* **DOCUMENT TEXT**:

##############################

Decoding Greatness by Ron Friedman

Decoding Greatness by Ron Friedman

Author:Ron Friedman [Friedman, Ron]
Language: eng
Format: epub
Published: 2021-06-15T00:00:00+00:00


How Athletes See the Future

When Tony Romo announced his retirement from professional football in the spring of 2017, the response the league over was a collective shrug.

For nearly a decade, Romo had served as the Dallas Cowboys’ starting quarterback, helming a period in the team’s history that could only be described as underwhelming. His last few years were particularly forgettable. Mired with injuries to his back and neck, Romo had been relegated to the sidelines for months at a time and had long ago lost his starting job to the younger, more dynamic Dak Prescott.

In the end, to the casual fan, the two most memorable facts about Romo were that he had once inexplicably botched the hold of an easy field goal, costing his team the season, and that in 2007, he had dated Jessica Simpson.

So when, a few months after his football retirement, Romo made his live television debut as an NFL analyst, expectations were understandably low. Romo had exactly zero broadcasting experience and was younger than some of the quarterbacks he was “professionally” analyzing. “Tony is a work in progress,” the chairman of CBS Sports admitted, sounding less than confident. No one knew what to expect. Thirty minutes before his first telecast, Romo’s producer pulled him aside and tried to center him: “Just be yourself.”

By the time the playoffs rolled around that season, Romo’s performances had become one of the biggest football stories of the year. He was earning rave reviews everywhere—from producers, players, fans—and not just because of his intoxicating enthusiasm. It was because of Romo’s uncanny ability to do something no one in the broadcast booth had ever done before: forecast plays before they occurred.

##############################

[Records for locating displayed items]
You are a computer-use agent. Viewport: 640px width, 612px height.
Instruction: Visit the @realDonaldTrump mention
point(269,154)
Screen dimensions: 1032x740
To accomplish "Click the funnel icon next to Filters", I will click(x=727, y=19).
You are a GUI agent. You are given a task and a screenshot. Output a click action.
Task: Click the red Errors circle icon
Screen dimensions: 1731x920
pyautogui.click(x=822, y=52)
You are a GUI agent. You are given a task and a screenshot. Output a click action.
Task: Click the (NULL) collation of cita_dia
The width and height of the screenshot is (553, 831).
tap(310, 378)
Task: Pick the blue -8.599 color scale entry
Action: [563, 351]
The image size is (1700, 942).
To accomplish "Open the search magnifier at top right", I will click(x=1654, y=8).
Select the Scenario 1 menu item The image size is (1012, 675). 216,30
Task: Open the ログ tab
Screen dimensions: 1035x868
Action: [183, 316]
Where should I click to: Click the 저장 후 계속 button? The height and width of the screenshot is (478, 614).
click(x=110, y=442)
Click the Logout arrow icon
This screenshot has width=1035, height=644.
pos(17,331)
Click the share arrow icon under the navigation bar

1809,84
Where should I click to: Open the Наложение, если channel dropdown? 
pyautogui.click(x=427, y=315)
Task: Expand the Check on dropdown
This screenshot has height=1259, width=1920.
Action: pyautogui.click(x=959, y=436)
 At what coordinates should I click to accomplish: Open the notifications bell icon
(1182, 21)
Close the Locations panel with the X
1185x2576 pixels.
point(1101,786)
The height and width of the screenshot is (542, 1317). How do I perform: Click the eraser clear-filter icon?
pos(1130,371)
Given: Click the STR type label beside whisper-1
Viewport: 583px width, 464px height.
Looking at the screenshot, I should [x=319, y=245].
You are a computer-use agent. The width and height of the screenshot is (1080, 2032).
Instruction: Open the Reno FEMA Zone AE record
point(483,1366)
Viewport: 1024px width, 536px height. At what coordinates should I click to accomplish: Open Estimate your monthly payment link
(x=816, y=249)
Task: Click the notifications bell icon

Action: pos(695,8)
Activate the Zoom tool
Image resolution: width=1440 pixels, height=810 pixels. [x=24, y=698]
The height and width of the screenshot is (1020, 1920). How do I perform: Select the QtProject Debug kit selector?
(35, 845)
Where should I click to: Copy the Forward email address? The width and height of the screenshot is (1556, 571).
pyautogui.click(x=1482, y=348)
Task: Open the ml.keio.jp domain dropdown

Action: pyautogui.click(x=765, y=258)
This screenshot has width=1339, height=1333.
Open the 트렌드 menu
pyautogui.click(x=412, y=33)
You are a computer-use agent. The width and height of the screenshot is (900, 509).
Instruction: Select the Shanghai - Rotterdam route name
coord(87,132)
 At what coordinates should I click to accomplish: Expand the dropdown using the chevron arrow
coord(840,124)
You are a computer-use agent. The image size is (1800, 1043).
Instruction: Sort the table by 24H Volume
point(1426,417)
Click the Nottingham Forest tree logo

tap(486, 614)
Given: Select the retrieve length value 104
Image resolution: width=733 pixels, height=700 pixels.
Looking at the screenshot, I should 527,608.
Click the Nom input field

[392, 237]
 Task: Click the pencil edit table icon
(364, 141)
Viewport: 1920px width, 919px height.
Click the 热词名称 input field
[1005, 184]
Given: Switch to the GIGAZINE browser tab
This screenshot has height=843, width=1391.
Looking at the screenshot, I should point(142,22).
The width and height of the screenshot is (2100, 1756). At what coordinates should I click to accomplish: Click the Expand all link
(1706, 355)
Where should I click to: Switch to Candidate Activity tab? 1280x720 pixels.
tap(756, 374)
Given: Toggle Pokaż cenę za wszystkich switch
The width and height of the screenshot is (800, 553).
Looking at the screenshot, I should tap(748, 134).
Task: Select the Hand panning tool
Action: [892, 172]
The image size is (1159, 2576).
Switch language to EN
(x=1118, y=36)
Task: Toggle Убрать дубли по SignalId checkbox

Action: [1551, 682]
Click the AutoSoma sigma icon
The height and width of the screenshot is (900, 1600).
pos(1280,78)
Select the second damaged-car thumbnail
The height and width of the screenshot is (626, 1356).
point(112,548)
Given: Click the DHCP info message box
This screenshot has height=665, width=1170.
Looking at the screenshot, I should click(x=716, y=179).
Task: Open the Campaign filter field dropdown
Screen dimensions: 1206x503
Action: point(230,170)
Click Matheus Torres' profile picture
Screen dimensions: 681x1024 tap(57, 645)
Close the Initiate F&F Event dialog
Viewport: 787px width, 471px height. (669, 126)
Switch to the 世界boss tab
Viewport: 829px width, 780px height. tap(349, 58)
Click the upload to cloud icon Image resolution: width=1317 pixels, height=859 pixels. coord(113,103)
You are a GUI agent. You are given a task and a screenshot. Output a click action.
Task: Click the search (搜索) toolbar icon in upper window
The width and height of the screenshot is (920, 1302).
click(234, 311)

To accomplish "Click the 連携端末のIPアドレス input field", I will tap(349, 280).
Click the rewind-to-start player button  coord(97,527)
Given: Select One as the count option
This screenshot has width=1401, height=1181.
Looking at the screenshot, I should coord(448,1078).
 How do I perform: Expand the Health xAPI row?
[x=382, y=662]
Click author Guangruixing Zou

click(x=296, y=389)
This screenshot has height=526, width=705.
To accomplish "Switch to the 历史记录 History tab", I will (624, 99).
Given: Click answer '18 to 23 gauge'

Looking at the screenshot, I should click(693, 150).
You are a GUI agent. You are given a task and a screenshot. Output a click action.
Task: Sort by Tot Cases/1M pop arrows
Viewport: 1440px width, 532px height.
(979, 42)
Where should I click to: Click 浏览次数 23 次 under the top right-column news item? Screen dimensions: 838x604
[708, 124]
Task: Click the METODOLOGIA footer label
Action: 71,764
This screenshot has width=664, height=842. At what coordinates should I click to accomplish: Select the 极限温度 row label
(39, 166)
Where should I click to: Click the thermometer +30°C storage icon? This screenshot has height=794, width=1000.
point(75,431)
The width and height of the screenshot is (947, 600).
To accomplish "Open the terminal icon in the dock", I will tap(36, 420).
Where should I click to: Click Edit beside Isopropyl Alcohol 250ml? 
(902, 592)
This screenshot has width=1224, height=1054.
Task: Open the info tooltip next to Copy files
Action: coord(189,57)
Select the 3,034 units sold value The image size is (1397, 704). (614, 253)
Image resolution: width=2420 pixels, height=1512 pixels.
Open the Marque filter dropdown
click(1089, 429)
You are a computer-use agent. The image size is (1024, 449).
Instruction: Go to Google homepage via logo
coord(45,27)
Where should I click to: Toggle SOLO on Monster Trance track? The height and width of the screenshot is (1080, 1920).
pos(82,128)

##############################

* **TASK TO CARRY OUT**: Return everything in the Tony Romo excerpt from "When Tony Romo" down to "dated Jessica Simpson.".

* **SOLUTION TO THE PROBLEM**:
When Tony Romo announced his retirement from professional football in the spring of 2017, the response the league over was a collective shrug.

For nearly a decade, Romo had served as the Dallas Cowboys’ starting quarterback, helming a period in the team’s history that could only be described as underwhelming. His last few years were particularly forgettable. Mired with injuries to his back and neck, Romo had been relegated to the sidelines for months at a time and had long ago lost his starting job to the younger, more dynamic Dak Prescott.

In the end, to the casual fan, the two most memorable facts about Romo were that he had once inexplicably botched the hold of an easy field goal, costing his team the season, and that in 2007, he had dated Jessica Simpson.